- Date 1 Sep 2020
Ricardo experts in sustainable transport – alongside specialists from E4tech and the Institute for Energy and Environmental Research Heidelberg (ifeu) – have delivered an innovative and comprehensive lifecycle assessment of road vehicles on behalf of the European Commission.
As national governments give greater attention to reducing carbon emissions, action in the transport sector, and in particular that attributable to road traffic, is ever more critical to reducing environmental impacts and supporting the transition towards a low-carbon and circular economy. With the shift to new fuels and powertrain electrification it is more important to use life-cycle assessment (LCA) approaches in assessing the relative impacts of different options on a holistic basis.
This vehicle LCA study, the production of which was led by Ricardo and funded by the European Commission, DG Climate Action, is believed to be the broadest and most comprehensive study of its kind to date. Most significantly, the findings from the work confirm the significant environmental benefits of electrified powertrains (particularly of battery electric vehicles) for all of the road vehicle types assessed.
“Our assessment has shown that over their entire life-cycle in the EU, new electric vehicles are expected to have significantly lower impacts on the climate compared to conventional combustion engined vehicles,” commented Nikolas Hill, project manager and knowledge leader in transport technology and fuels in Ricardo’s sustainable transport team. “The study also highlights key environmental impact hotspots for different road vehicle types, and illustrates the variability in impacts expected for different use cases local conditions in European countries, particularly due to differences in the carbon intensity of the national electricity generation mix.”

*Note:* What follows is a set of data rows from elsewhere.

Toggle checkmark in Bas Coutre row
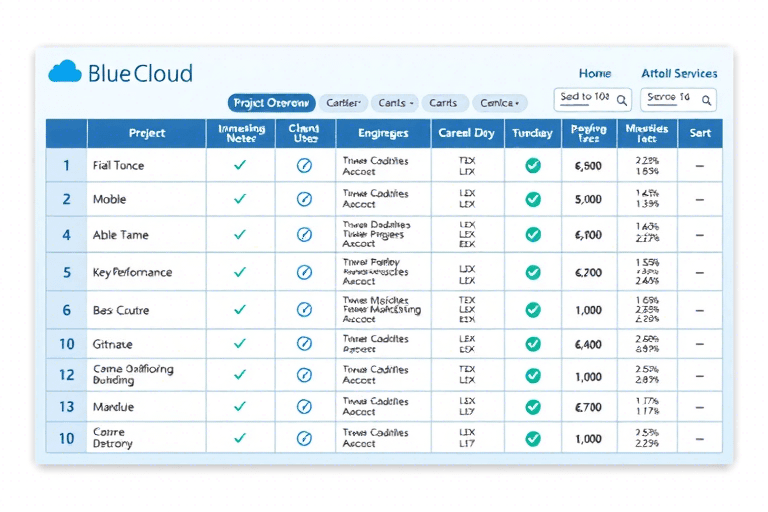[239, 310]
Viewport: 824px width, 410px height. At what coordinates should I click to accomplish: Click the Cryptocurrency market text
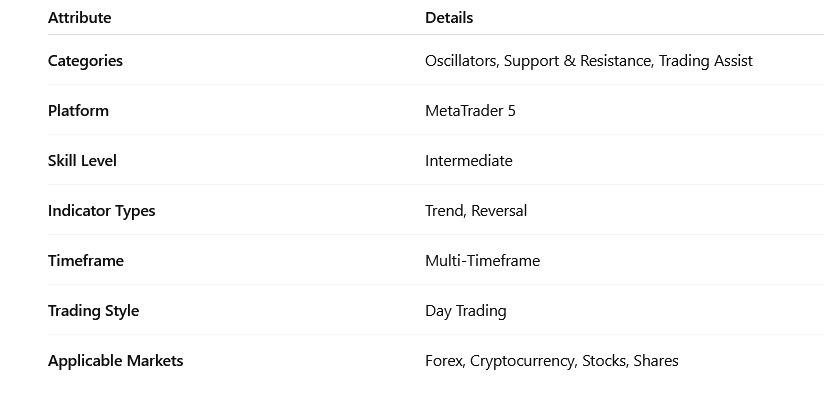[523, 361]
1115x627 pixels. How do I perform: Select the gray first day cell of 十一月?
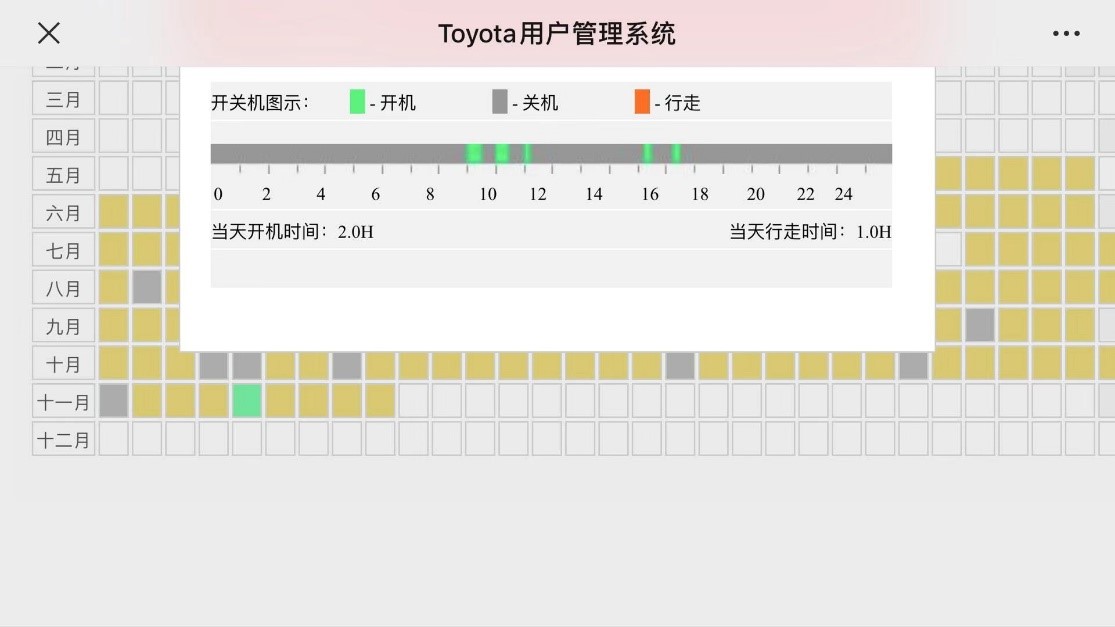[113, 401]
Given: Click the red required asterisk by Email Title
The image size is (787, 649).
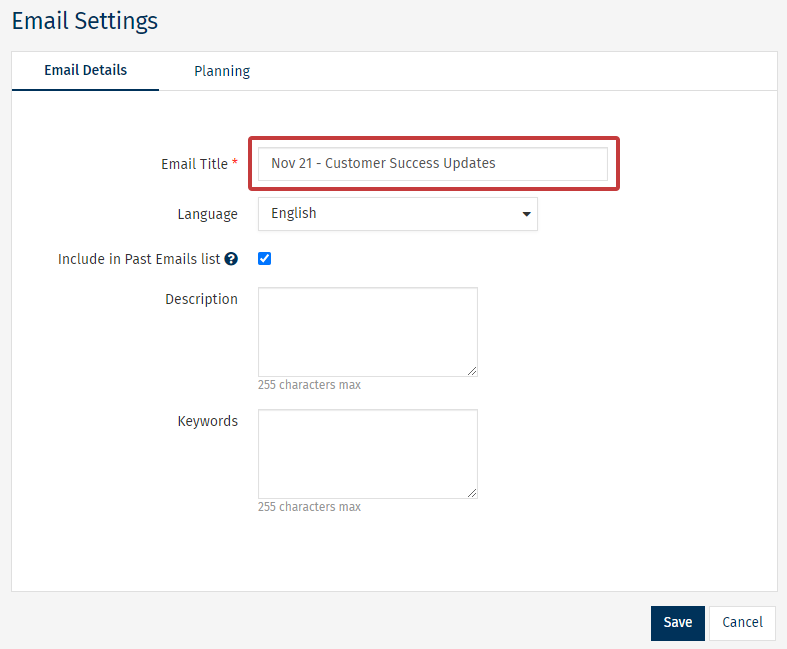Looking at the screenshot, I should click(235, 164).
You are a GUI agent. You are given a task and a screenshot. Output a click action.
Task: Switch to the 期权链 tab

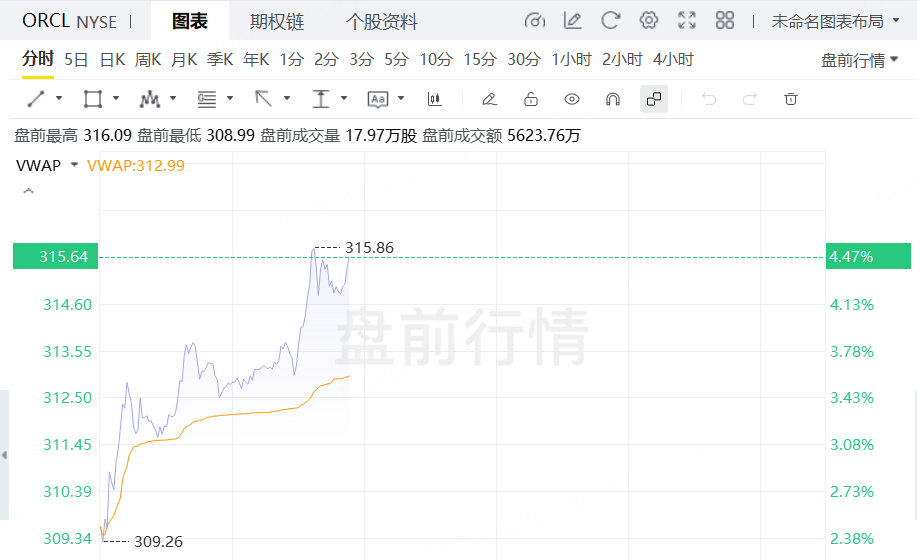tap(277, 21)
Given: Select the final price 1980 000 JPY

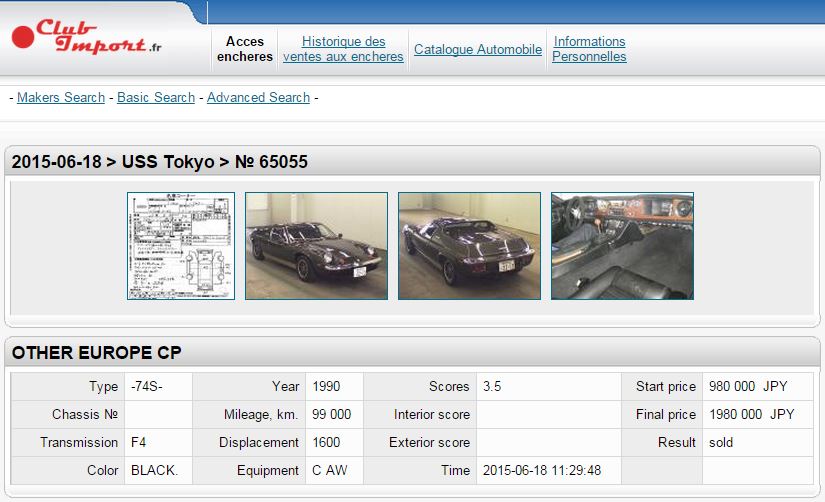Looking at the screenshot, I should [750, 414].
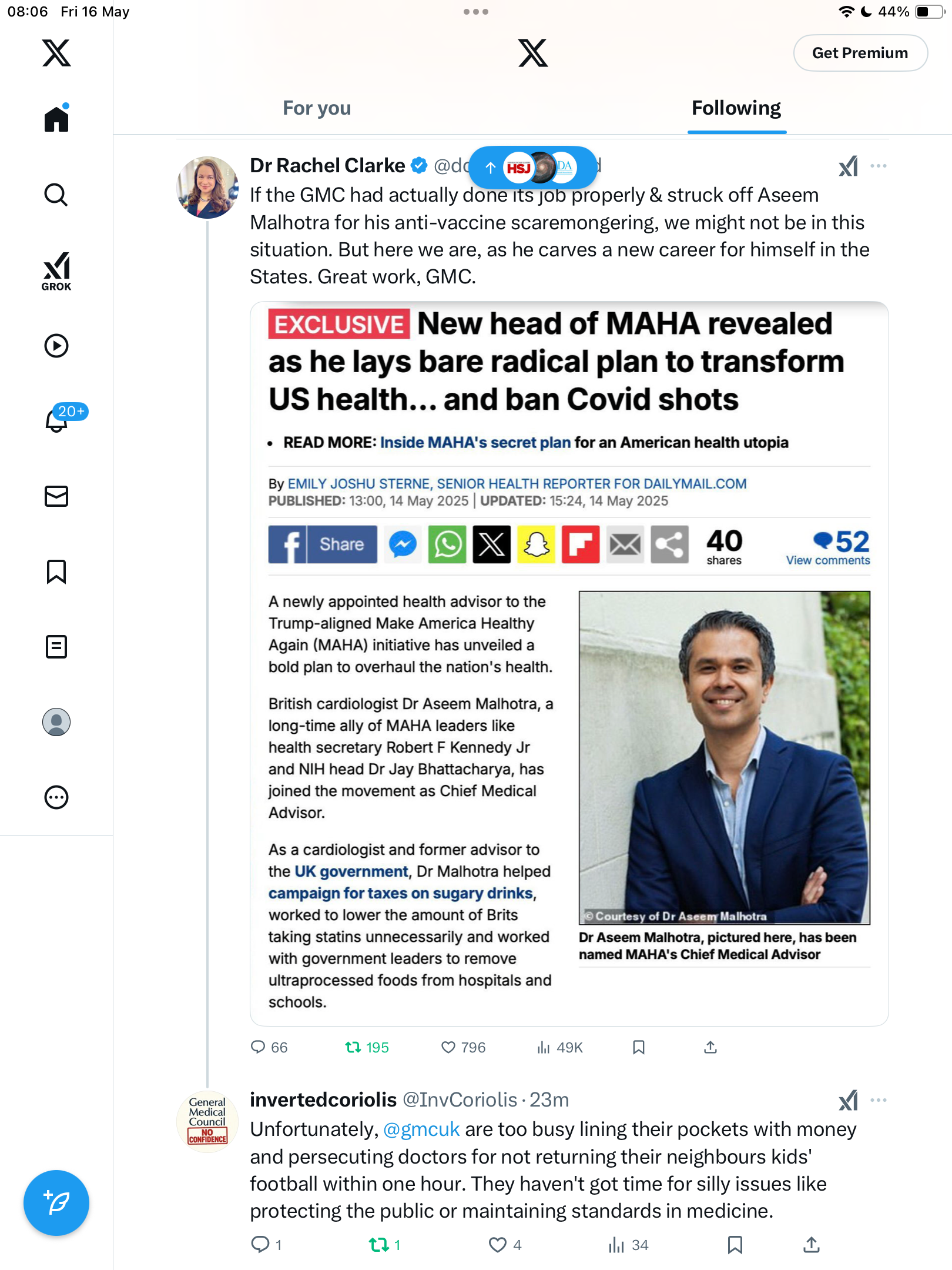
Task: Open Messages envelope icon
Action: point(56,496)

The report assesses the lifecycle impacts of representative European light and heavy duty vehicle types (cars, vans, lorries, buses and coaches) with 65 different vehicle types and powertrain combinations. It considers the production of 60 fuel chains for conventional and alternative fuels as well as 14 different forms of electricity generation, the impacts of vehicle (and battery) manufacturing, and vehicle use and maintenance including different ‘end of life’ scenarios. In addition to greenhouse gas emissions, the report also assesses a number of other environmental impact categories, ranging from resource use, including cumulative energy consumption, mineral and metal resource depletion and water scarcity, to airborne pollutant emissions (like particulates and nitrogen oxides), and human- and eco-toxicity.
The findings from the report also highlight the positive impact of existing European Union policy in directly supporting the move to a more circular economy and the initiatives aimed at developing a sustainable value chain for hybrid and fully electric vehicles and their batteries in driving down industrial emissions and improving resource efficiency. The analysis also identifies further opportunities to improve existing policy instruments, such as in the areas of battery re-use or recycling and to further incentivise improvements in the operational energy efficiency of electric powertrains.